Plus loin que loin

TEXTE ZINNIE HARRIS MISE EN SCÈNE FRANÇOIS PARMENTIER / COMPAGNIE LES APHORISTES

C’est où plus loin que loin? Au beau milieu de l’océan Atlantique, une île volcanique, la plus isolée du monde: Tristan da Cunha.
La jeune auteure anglaise s’inspire de l’histoire vraie des gens de là-bas, évacués en 1961 vers La L’Angleterre sous prétexte d’une éruption. Et écrit une tragédie contemporaine pleine d’une poésie insulaire et insolite.

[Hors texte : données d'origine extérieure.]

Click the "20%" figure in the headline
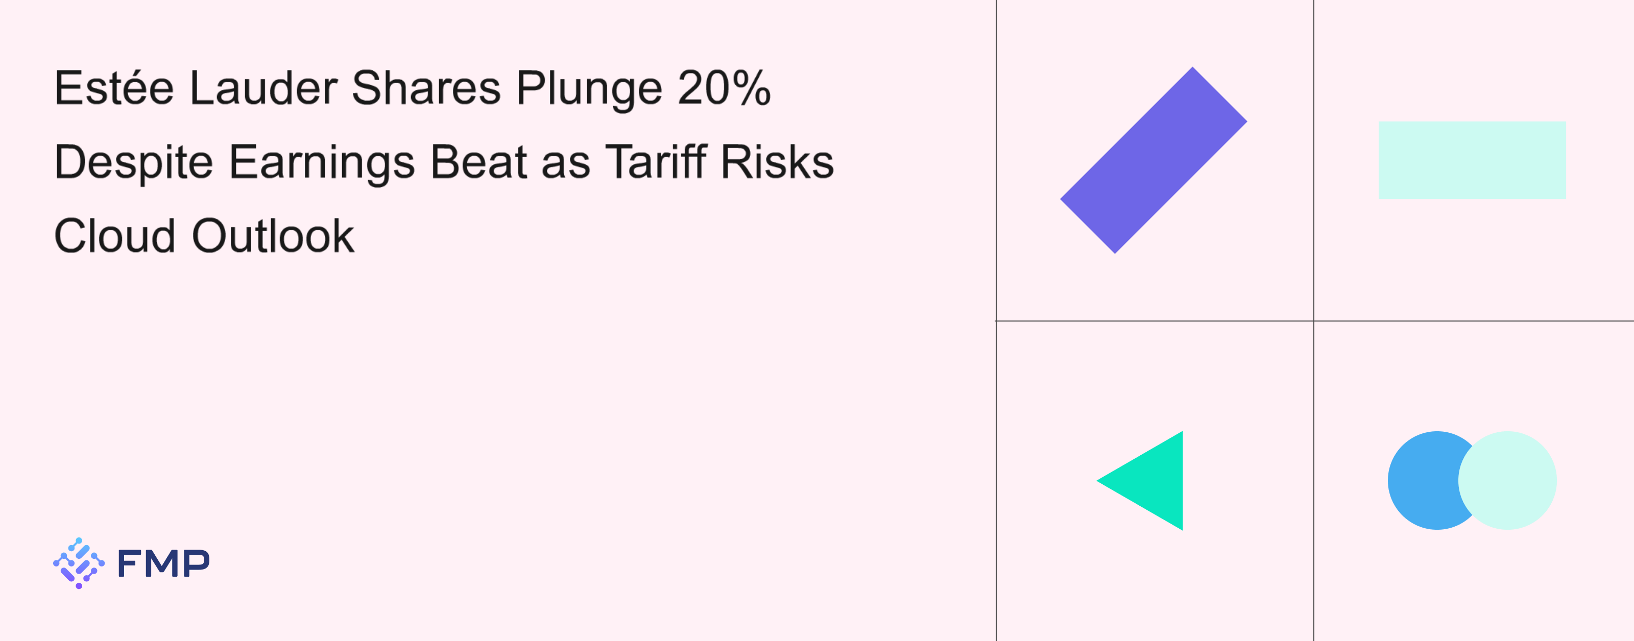 pyautogui.click(x=724, y=88)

Il y a le D’Dans, île sauvage, ventée et vêtue de sable noir, sur laquelle n’accoste du D’Hors qu’un bateau tous les six mois. Vivent là Bill, Mill et Francis, leur neveu qui revient d’Afrique du Sud accompagné de M. Hansen, qui veut installer une conserverie sur l’île. Il y a Rebecca aussi, l’amour de Francis. Un jour, le volcan s’éveille et on les évacue de force vers La L’Angleterre comme ils disent. Ce D’Hors déroutant, île civilisée paraît-il, avec des imper mouillables, de l’électricité et puis des guerres. Un choc. Façonnées par l’isolement et les éléments, leur langue est une poésie non polie et leur humanité est farouche. Les Aphoristes nantais nous emportent dans les remous de cette histoire qui balaie les grands thèmes de notre temps – capitalisme, exil, déracinement. Auprès de ces étranges gens, simples, beaux et attachants.